When we make "hallacas" over here, the leaves are softened on a large griddle. Never burned or charred, just wilted. I believe they're painted with a thin layer of oil previously, which is then washed off before use. 
Softening the leaves with heat helps to make them more manageable; if you don't they tear and split.


----------



## Gretchen (Sep 2, 2006)

It is coloring, but it isn't saffron--which interestingly, is the direction the discussion went.


----------



## Seven S (Sep 2, 2006)

achiote is used extensively all throughout latina america, and gives a wonderful hue to meats and rice dishes, however, it is completely devoid of any flavor that i can detect


----------



## Harborwitch (Sep 2, 2006)

A griddle or a comal works great - you just want them wilted not toasted.

This is one recipe for Achiote paste.
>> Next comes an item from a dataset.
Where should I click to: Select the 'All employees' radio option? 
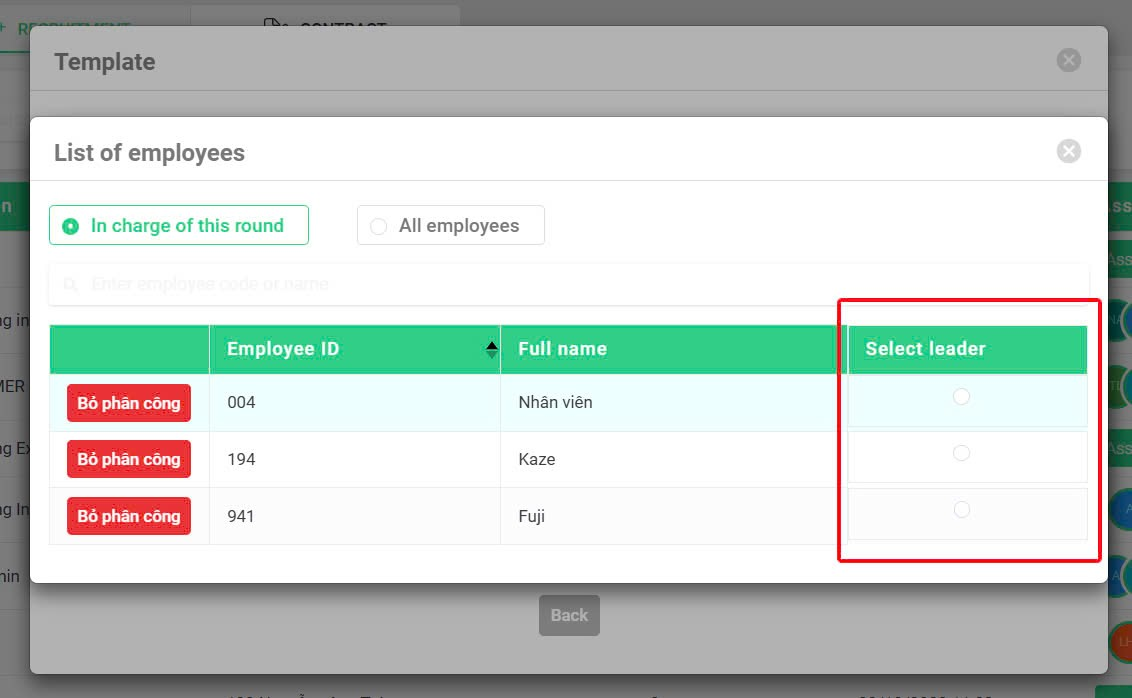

Found on allrecipes.com  I think, Steven that you are thinking of just the annatto seeds - which have very little flavor - but achiote has a lot of flavor

*INGREDIENTS:*


5 tablespoons achiote (annatto) seeds
2 teaspoons cumin seeds
1 tablespoon black peppercorns
8 whole allspice berries
1/2 teaspoon whole cloves
3 habanero peppers, seeded
1/2 cup orange juice
1/2 cup white vinegar
8 cloves garlic
2 tablespoons salt
5 lemons, juiced
1 teaspoon premium tequila
 
*DIRECTIONS:*


With a spice grinder, grind the annatto seeds, cumin seeds, peppercorns, allspice berries, and cloves to a fine powder.
In a blender or food processor, mix the ground spices, habanero peppers, orange juice, vinegar, garlic, and salt. Blend until smooth. Mix in the lemon juice and tequila.


----------



## Seven S (Sep 3, 2006)

hello harborwitch... i am currently living in central america and was born and raised here so i am very familiar with both achiote and annatto.  i have used it extensively in cooking and purchased local "achiote" and "bijol" and annatto seeds whole and made annatto oil to be used in arroz con pollo and other dishes.  when you provided the recipe above, i became very intriqued at what it was because it wasnt the "achiote" i was used to seeing locally in Panama...  I further did some research and the conclusion is that ACHIOTE is the "bixa orellana" plant of which the annatto seeds come from.  the "achiote" which i spoke of as "devoid of flavor" they sell here in little bottles and it is a bright red watery liquid, which i now know after further research happens to be made by stirring the seeds in water.  my research led me to your "achiote paste" which is different to my "achiote" - this paste you speak of has its origins in Mexico and it is called in spanis*h* "recado rojo" and is a blend of spices that also includes annatto... so these spices is where the flavor you speak of comes from.  It is an originally Mayan blend now strongly associated with the cuisine of the Yucatan peninsula.  Thanks for the feedback!


----------



## Harborwitch (Sep 3, 2006)

Thank you for the additional information - I love learning more about cuisines from Latin America.  They are my favorite cuisines, so varied, fresh, and just amazing.  We have long talked where in Latin America we'd like to retire.  We have friends in Mexico, Brazil, and Costa Rica.  We think we were born in the wrong country!! 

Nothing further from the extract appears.